Lors d’ingestion massive, et chez les animaux débilités, il existe un risque de détresse respiratoire.
Pronostic
L’évolution est généralement favorable avec un traitement symptomatique du fait de la marge de sécurité importante. L’évolution doit être bonne en 24 à 48 heures.
Complications :
Les benzodiazépines ont un effet orexigène puissant ; de ce fait, l’animal peut être amené à ingérer toutes sortes de substances bien plus toxiques que la molécule originelle. Le propriétaire doit être averti de cet effet lorsqu’il récupère son animal.
Les benzodiazépines lèvent également les inhibitions, l’hospitalisation est donc préférable pour les chiens potentiellement agressifs.
Chez le chat, le diazépam (Valium®) peut être administré à faibles doses de façon répétée pour son effet orexigène.
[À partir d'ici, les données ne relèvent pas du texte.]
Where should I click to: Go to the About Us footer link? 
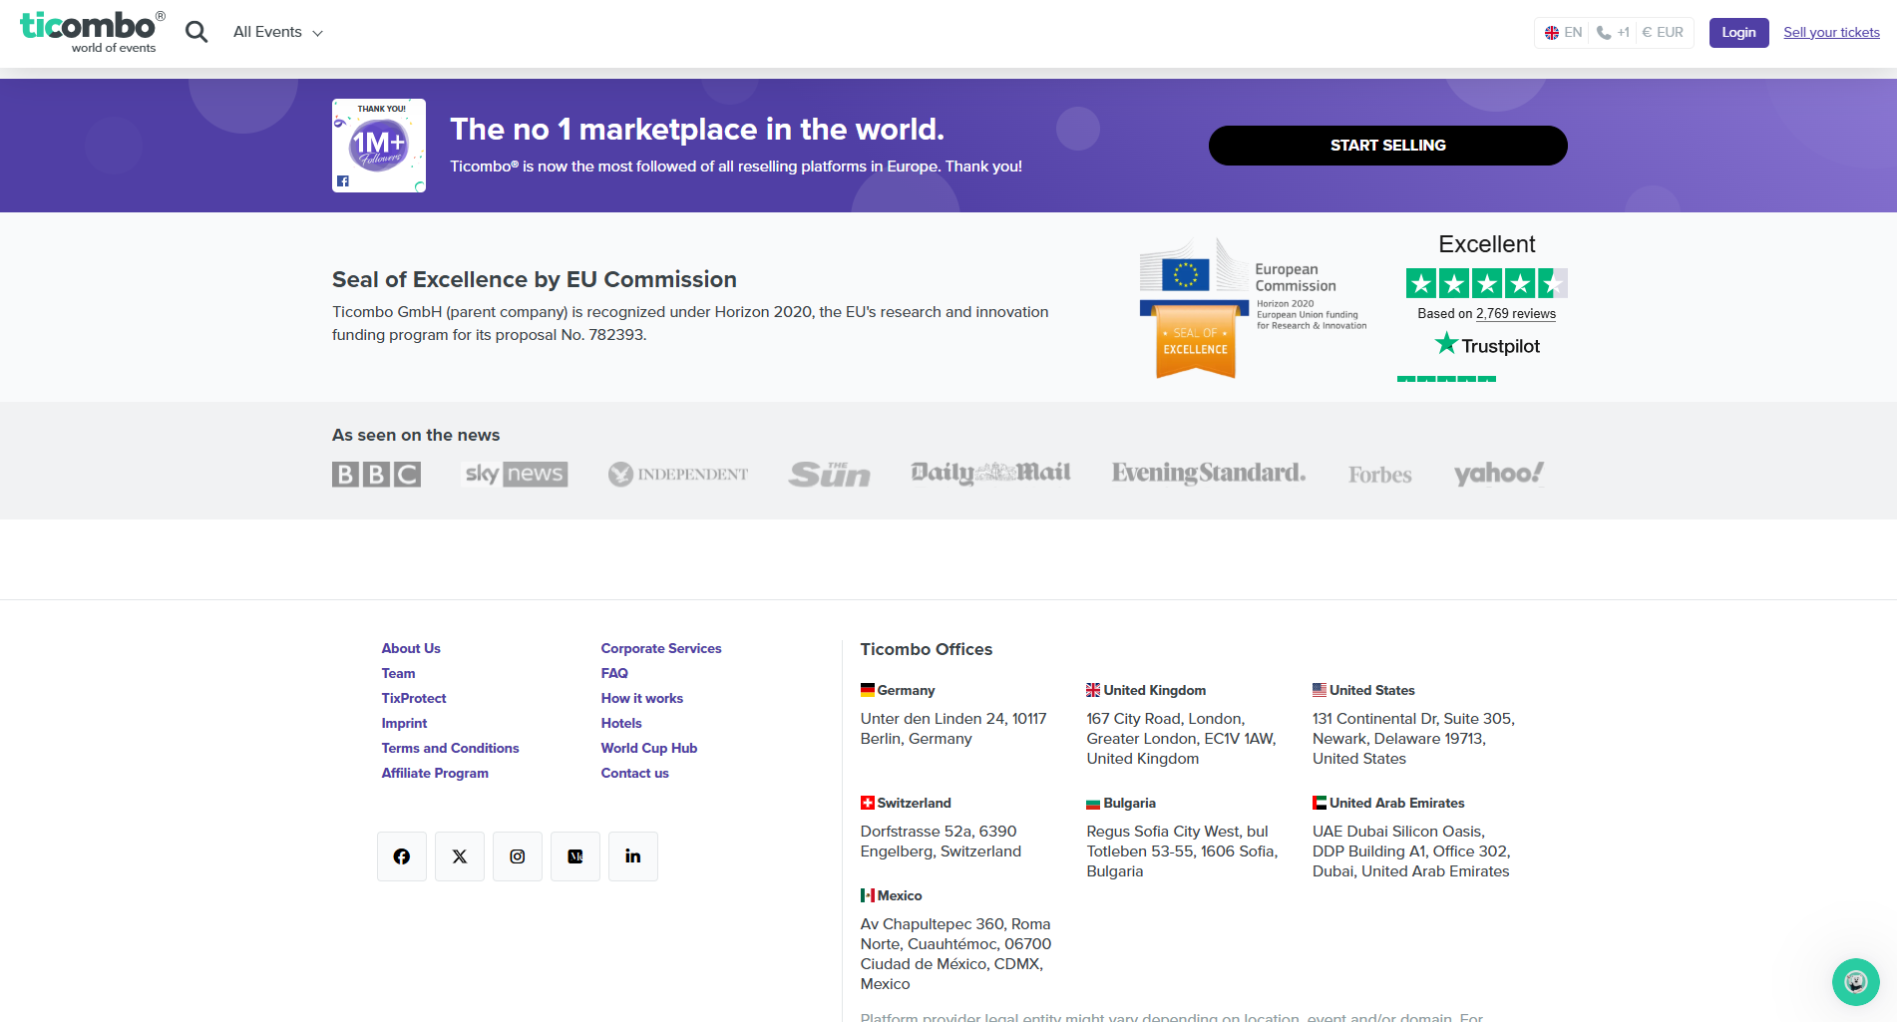[411, 648]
Il y a alors un risque de toxicité par administration répétée avec apparition de lésions hépatiques associées à de l’anorexie, de la léthargie, une déshydratation, de l’hypothermie et un ictère.
Traitement
Traitement éliminatoire :
  • faire vomir si l’ingestion est récente (30 minutes à 1 heure) et si l’animal est capable de le supporter
  • administrer du charbon végétal activé puis de la paraffine pour limiter l’absorption
  • la fluidothérapie est peu efficace du fait de la forte fixation aux protéines plasmatiques ; elle est donc à éviter sur un animal agité.
Traitement symptomatique :
  • laisser l’animal au calme, à l’obscurité dans une cage, surtout s’il est très agité, au moins pendant les 4 heures suivant l’ingestion. L’hospitalisation est souhaitable car l’animal est potentiellement agressif par levée des inhibitions.
  • diazépam (Valium®) 0,05 mg/kg IV ou IR si l’animal est agité
  • surveillance de la fonction cardio-vasculaire à cause du risque de dépression.
Traitement spécifique :
Ce traitement n’est à utiliser qu’en cas de coma aréactif, ce qui est exceptionnel chez l’animal. Il consiste en l’administration de flumazénil (Axenate®) à la posologie de 0,04 mg/kg IV, IM ou SC chez le chien et le chat. Cette molécule est réservée à l’usage hospitalier et est donc très difficile à obtenir. Sa demi-vie est très courte et il peut être nécessaire de renouveler l’administration.
Analyses
En laboratoire, la recherche des benzodiazépines peut se faire par chromatographie en phase gazeuse et spectrophotométrie de masse sur des échantillons de sérum ou de plasma. Les concentrations supérieures à 1 mg/L sont diagnostiques d’une intoxication.